The case of People v. Jackson (111 N. Y. 362) involved the drawing and summoning of a panel of trial jurors; the case of People v. Cosmo (205 N. Y. 91) involved a challenge to a trial *521juror after the rendition of the verdict; the case of Ferris v. The People (35 N. Y. 125) had to do with a claimed irregularity in the drawing of the jury; the case of People v. Damron (212 N. Y. 256) involved a challenge of a special statute upon constitutional grounds in connection with the drawing of a panel of jurors; the case of People v. Ebelt (180 N. Y. 470) consisted of a challenge to a panel of trial jurors upon the ground that the act under which they were drawn was unconstitutional by virtue of which there was a material departure to the prejudice of the defendant in respect to the drawing and return of the jury; the case of People v. Borgstrom (178 N. Y. 254) challenged the constitutionality of a special jury act and it was claimed by virtue thereof that there was a material departure to the prejudice of the defendant from the forms prescribed by the Code of Criminal Procedure in respect to the drawing and return of the panel of trial jurors; in the case of People v. Packenham (115 N. Y. 200) the ground of the challenge was that the court had discharged jurors from the panel.

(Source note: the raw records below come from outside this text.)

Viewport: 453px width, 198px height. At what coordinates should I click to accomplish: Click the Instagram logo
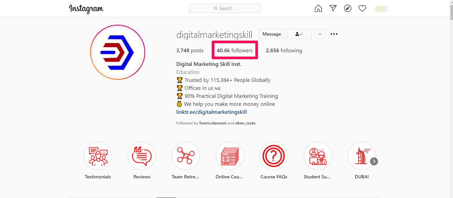click(x=86, y=9)
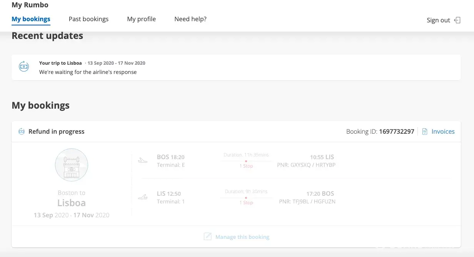Screen dimensions: 474x257
Task: Click the 1 Stop marker on return flight
Action: [246, 202]
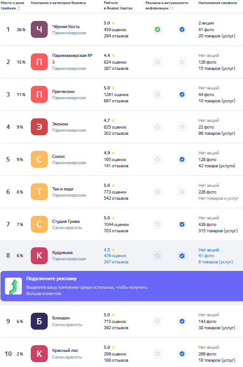Image resolution: width=243 pixels, height=367 pixels.
Task: Select the Студия Грива company row name
Action: tap(66, 222)
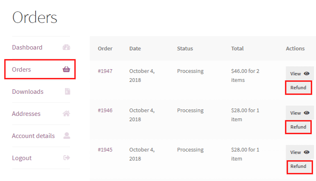Select Account details in sidebar

[33, 136]
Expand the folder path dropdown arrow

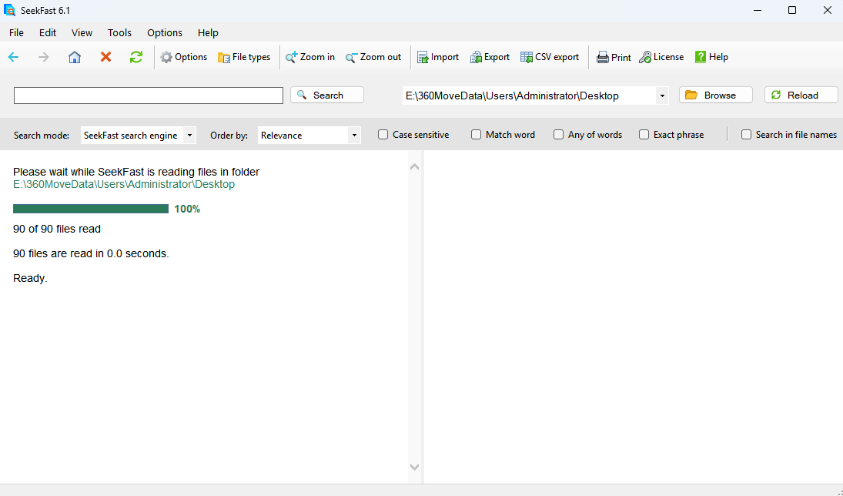coord(662,96)
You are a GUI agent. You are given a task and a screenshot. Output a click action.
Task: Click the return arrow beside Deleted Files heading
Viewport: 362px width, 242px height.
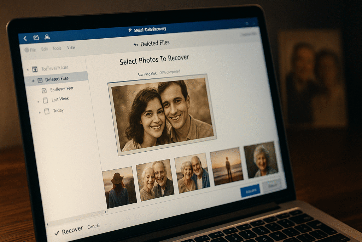point(135,44)
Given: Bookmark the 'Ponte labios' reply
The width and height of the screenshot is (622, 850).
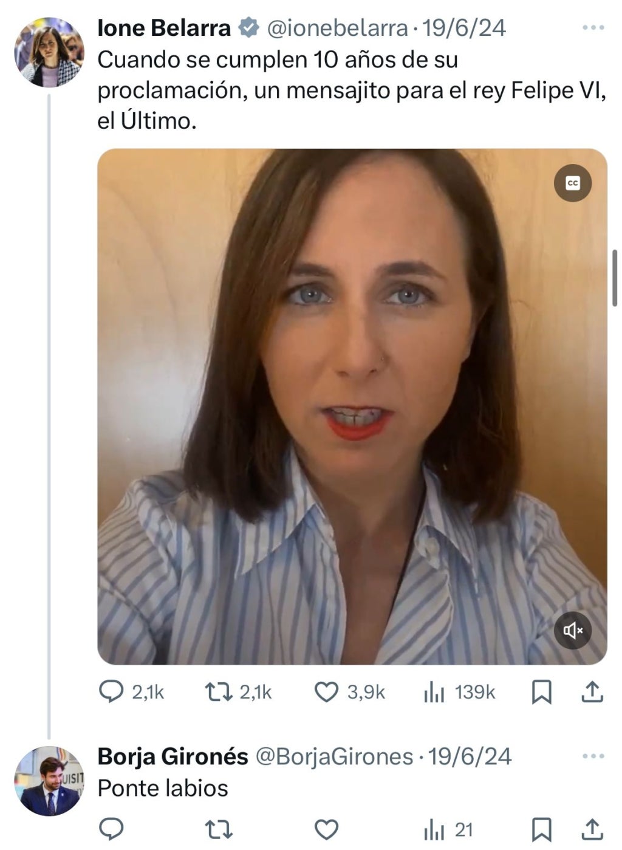Looking at the screenshot, I should 541,829.
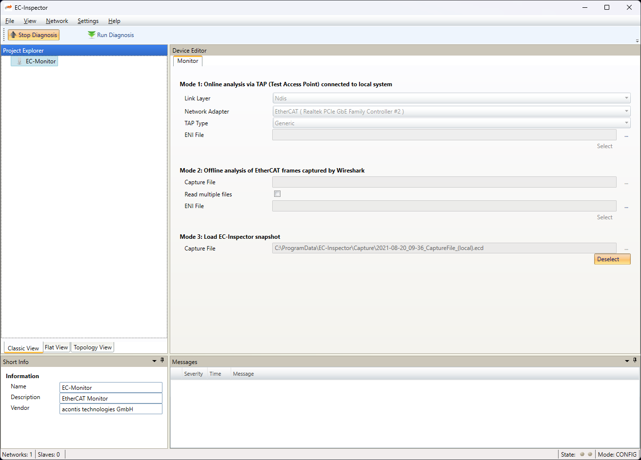Pin the Short Info panel
641x460 pixels.
click(162, 361)
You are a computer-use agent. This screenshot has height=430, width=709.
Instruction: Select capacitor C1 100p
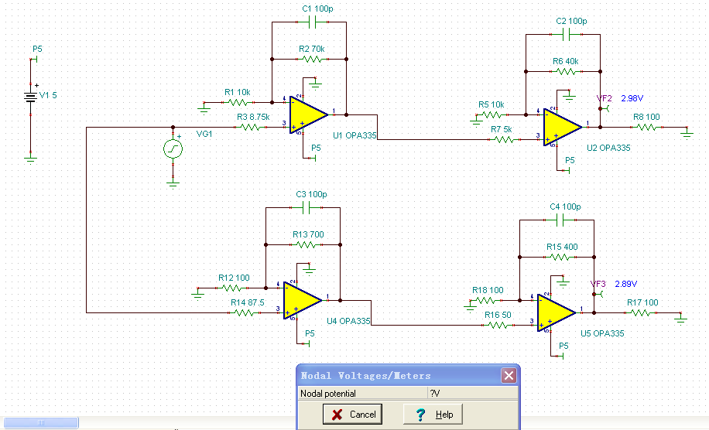click(x=313, y=22)
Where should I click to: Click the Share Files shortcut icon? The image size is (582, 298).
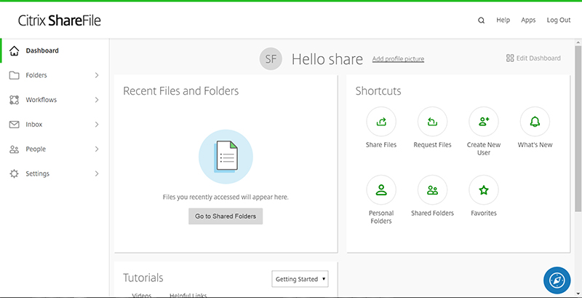click(x=381, y=122)
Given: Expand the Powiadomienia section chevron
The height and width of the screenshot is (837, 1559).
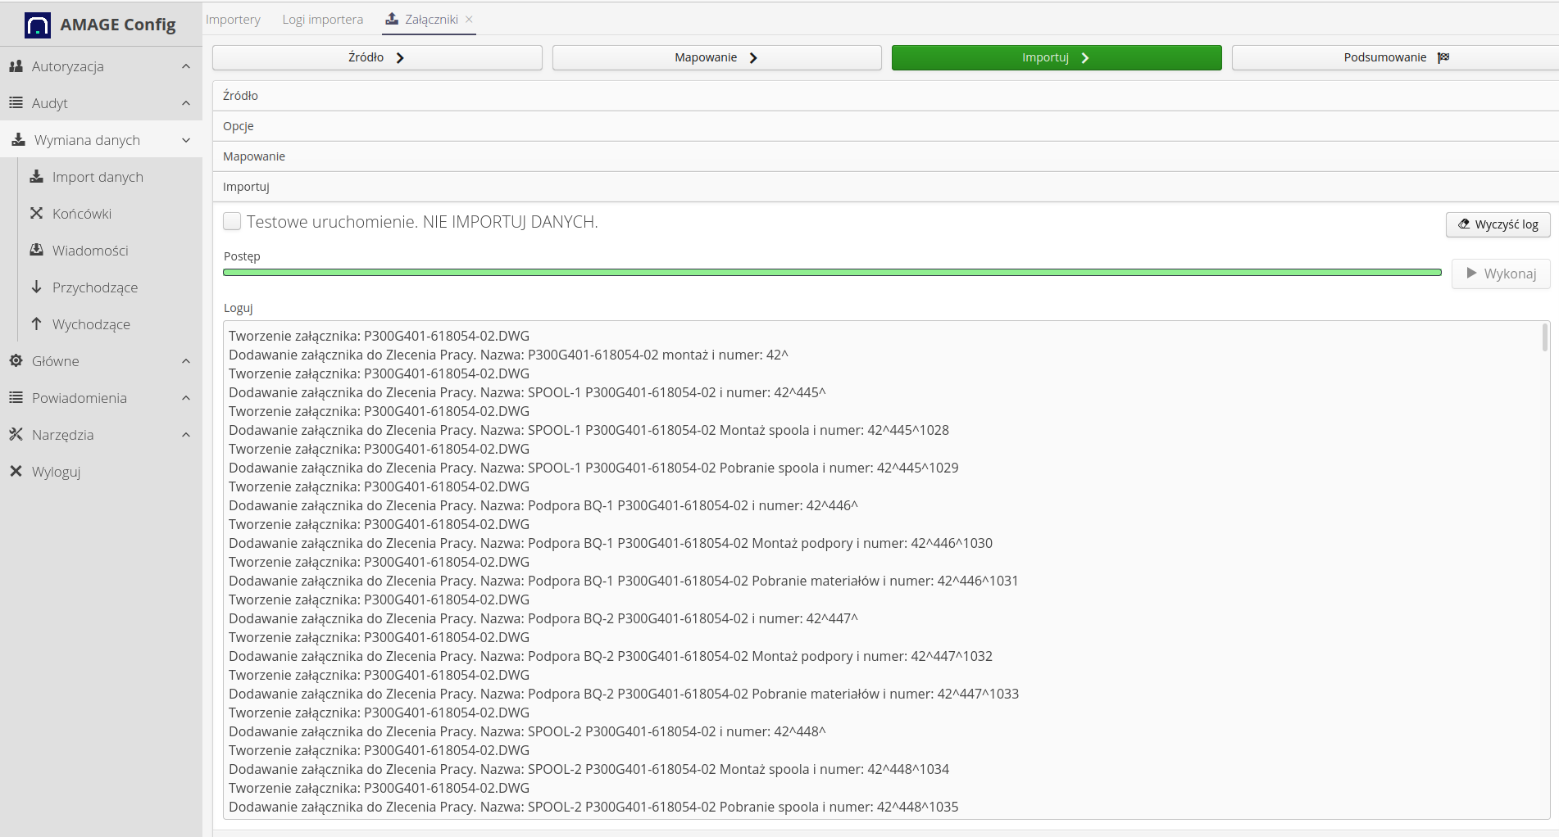Looking at the screenshot, I should 186,398.
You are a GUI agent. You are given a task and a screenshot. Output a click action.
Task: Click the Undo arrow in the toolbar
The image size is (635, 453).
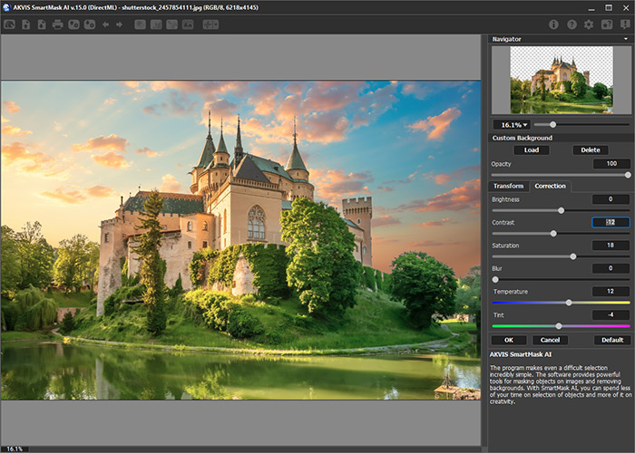point(105,24)
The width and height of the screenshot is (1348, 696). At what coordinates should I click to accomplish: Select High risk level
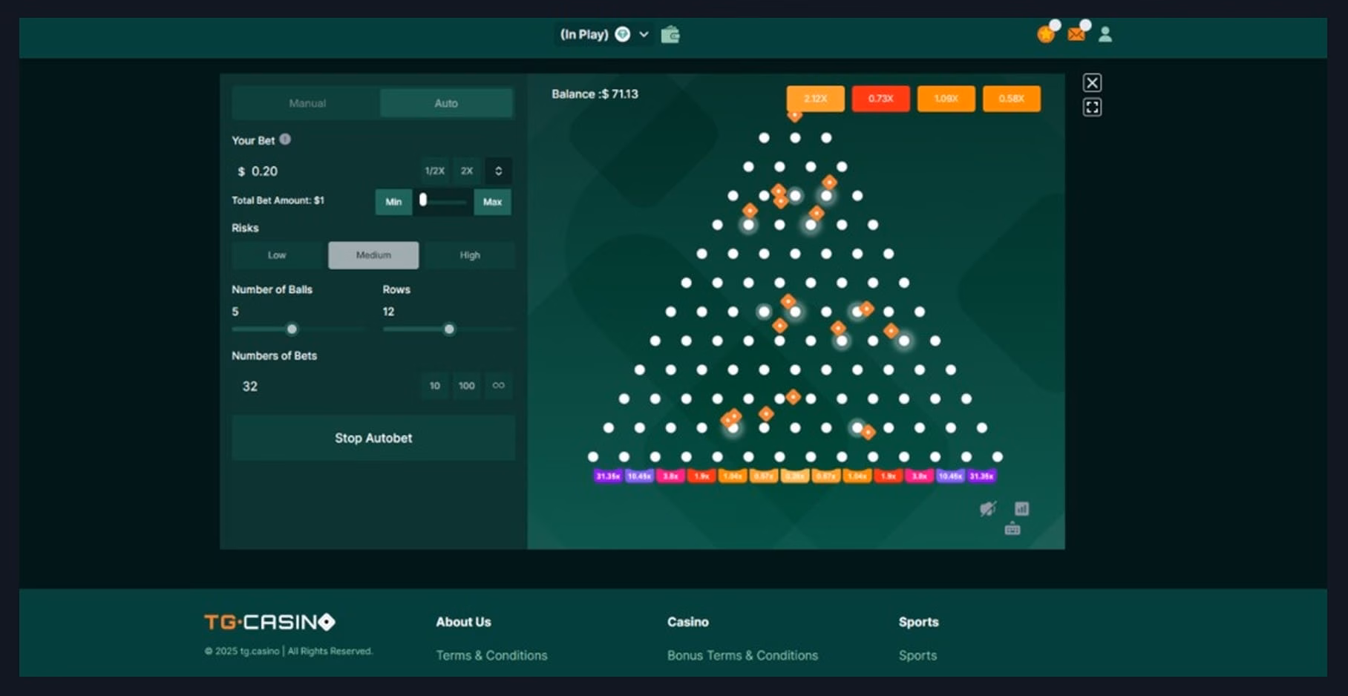tap(470, 255)
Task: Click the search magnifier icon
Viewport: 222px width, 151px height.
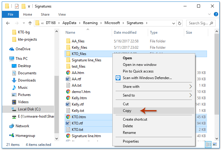Action: (x=211, y=23)
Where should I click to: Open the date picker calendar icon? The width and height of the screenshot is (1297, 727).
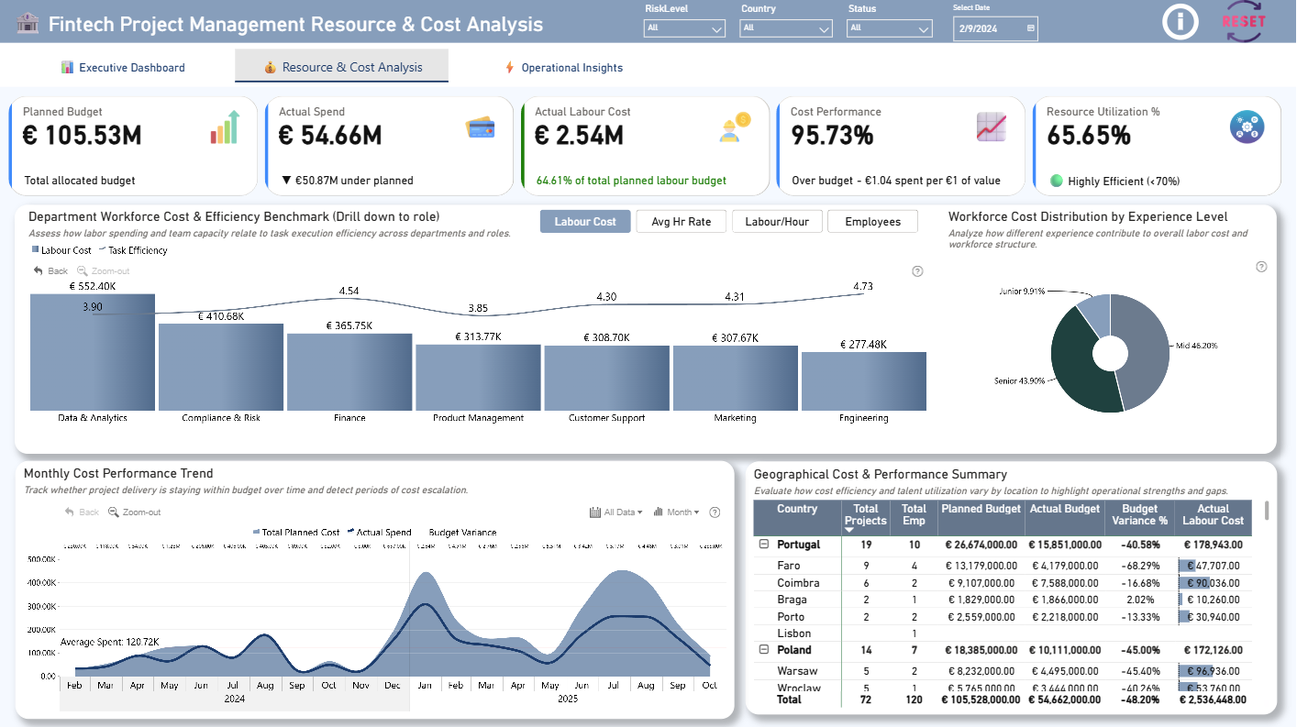1031,29
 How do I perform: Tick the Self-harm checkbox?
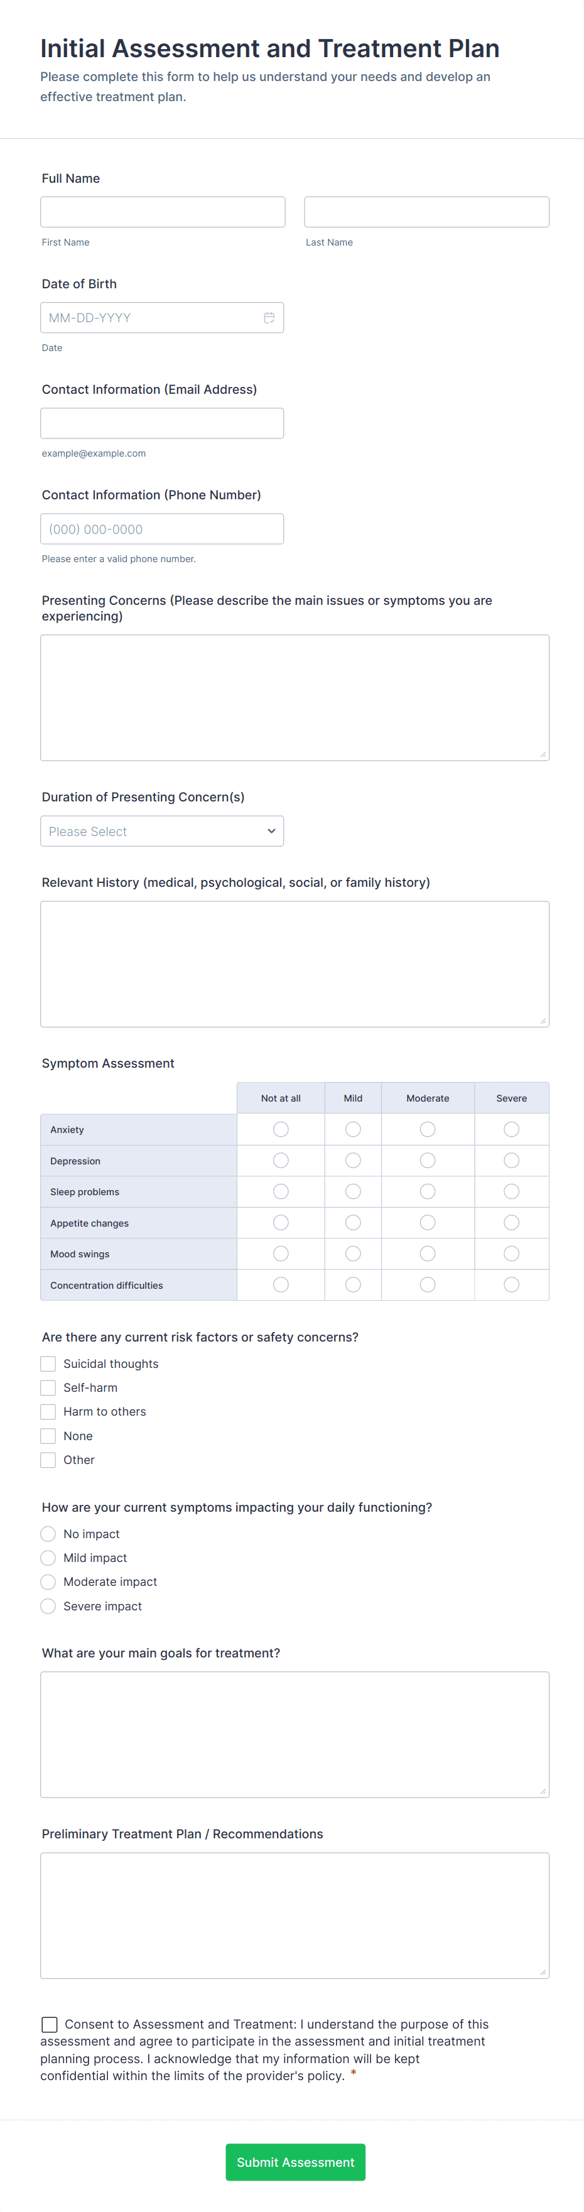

In this case the court held that the challenge interposed was not one which could be taken by a challenge to the panel and cited as its authority section 361 of the Code of Criminal Procedure and People v. Jackson (111 N. Y. 362).

I made reference to the cases cited for the purpose of showing that none of the challenges to the panel of trial jurors were made upon the ground that the selection of the panel was founded upon a violation of the provisions of section 362 of the Code of Criminal Procedure and I have been unable to find any authority which sustains a challenge to a panel of trial jurors made pursuant to provisions of section 362 of the Code of Criminal Procedure having to do with the selection of a trial panel.

It is perfectly obvious to me, having in mind the provisions of section 362 of the Code of Criminal Procedure, that the defendant’s challenge to the panel of jurors must be and hereby is disallowed.

I am likewise satisfied that even though section 362 of the Code of Criminal Procedure applied to the method pursued in initially selecting the names constituting a panel of trial jurors, that the facts produced during the course of the hearing could not be said to constitute a material departure, to the prejudice of the defendant.

Having decided the defendant’s challenge to the panel of jurors as above indicated, it becomes unnecessary to pass upon the claim that the panel as drawn to try the defendant does not represent a cross section of the registrants whose names appear upon the registration lists of the County of Monroe. Neither *522does it become necessary to pass upon the defendant’s claim that the panel constitutes a so-called blue-ribbon panel.

The defendant’s challenge to the panel of trial jurors is hereby disallowed.